|
TÜSİAD Başkanı'nın karışık kafası ve konuşma özgürlüğü
TÜSİAD Başkanı Cansen Başaran-Symes doğrularla yanlışların, objektif tespitlerle önyargıların iç içe geçtiği bir konuşma yapmış. Meselâ, şu sözleri genel ekonomik doğrulara işaret ediyor:

“Enflasyon düzeyi geçtiğimiz 4 yıl boyunca hedef enflasyonların sürekli üzerinde seyretti. Hepimiz şunu biliyoruz, iş dünyası açısından enflasyon düşük ve tahmin edilebilir olduğu sürece zararsız bir değişkendir. Artan veya tahmin edilmesi mümkün olmayan bir enflasyon dinamiği ise rekabet gücünü sınırlar, daha yüksek bir enflasyon oranına neden olur, ayrıca tüm diğer makro değişkenlerin tahminini de anlamsızlaştırır ve sonuç olarak ülkenin ekonomik itibarını bozar…”

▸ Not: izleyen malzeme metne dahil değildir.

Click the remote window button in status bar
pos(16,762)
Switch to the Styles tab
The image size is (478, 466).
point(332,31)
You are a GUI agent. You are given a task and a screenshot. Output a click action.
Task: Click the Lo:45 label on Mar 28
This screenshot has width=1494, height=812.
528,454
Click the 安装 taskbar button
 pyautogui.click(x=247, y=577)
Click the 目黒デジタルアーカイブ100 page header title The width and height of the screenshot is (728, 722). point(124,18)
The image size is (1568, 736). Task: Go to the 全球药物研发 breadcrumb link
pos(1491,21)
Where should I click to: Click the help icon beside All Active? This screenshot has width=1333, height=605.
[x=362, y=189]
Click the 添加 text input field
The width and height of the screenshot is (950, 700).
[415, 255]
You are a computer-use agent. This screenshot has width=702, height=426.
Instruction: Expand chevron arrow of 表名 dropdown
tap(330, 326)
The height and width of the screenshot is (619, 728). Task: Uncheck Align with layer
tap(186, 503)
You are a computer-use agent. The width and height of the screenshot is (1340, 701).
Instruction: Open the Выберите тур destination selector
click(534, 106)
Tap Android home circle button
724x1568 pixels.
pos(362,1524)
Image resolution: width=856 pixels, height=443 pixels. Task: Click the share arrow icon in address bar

Bu doğrular aşağıdaki ifadelerle çelişiyor:

“Uzunca bir süredir, enflasyon, iktisadi politikanın, rekabet politikalarının büyümenin bir unsuru, bir engeli olmaktan çıkmıştı. Bugünkü enflasyon dinamiği ise yeniden büyümenin, rekabet gücünün potansiyel bir engeli olarak karşımızda duruyor. Üzülerek söylemeliyim ki, bu potansiyel risk bizi oldukça tedirgin ediyor”.

TÜSİAD Başkanı neye inanıyor; enflasyonun büyüme ve istikrarın önünde engel olacağına mı yoksa uzunca bir süredir olduğu gibi buna sebep olmayacağına mı? Enflasyon hiçbir zaman %2,3 gibi seviyelere düşmedi. O zaman, dün kalkınmaya engel değildiyse bugün niye engel? Bunun daha inandırıcı şekilde açıklanması gerekmez mi? Enflasyon uzunca bir süredir nispeten yüksek ama istikralı. Nitekim, Başkan konuşmasında enflasyonun Ak Parti iktidarları zamanında düşürülemediği tezini de tekrar yalanlıyor:

“Yakın geçmişe kadar başarıyla gerçekleştirdiğimiz enflasyonla mücadele politikalarını yeniden ele almak zorunda kalmak hiç istemiyoruz.”

Demek ki enflasyon çok yakın günlere kadar düşürülmüş. Bu doğru, Ak Parti enflasyonun çok yüksek olduğu bir ekonomi devraldı ve güçlü ekonomi programıyla başlatılan hareket hattını izleyerek onu yüzde onun altına düşürmeyi başardı.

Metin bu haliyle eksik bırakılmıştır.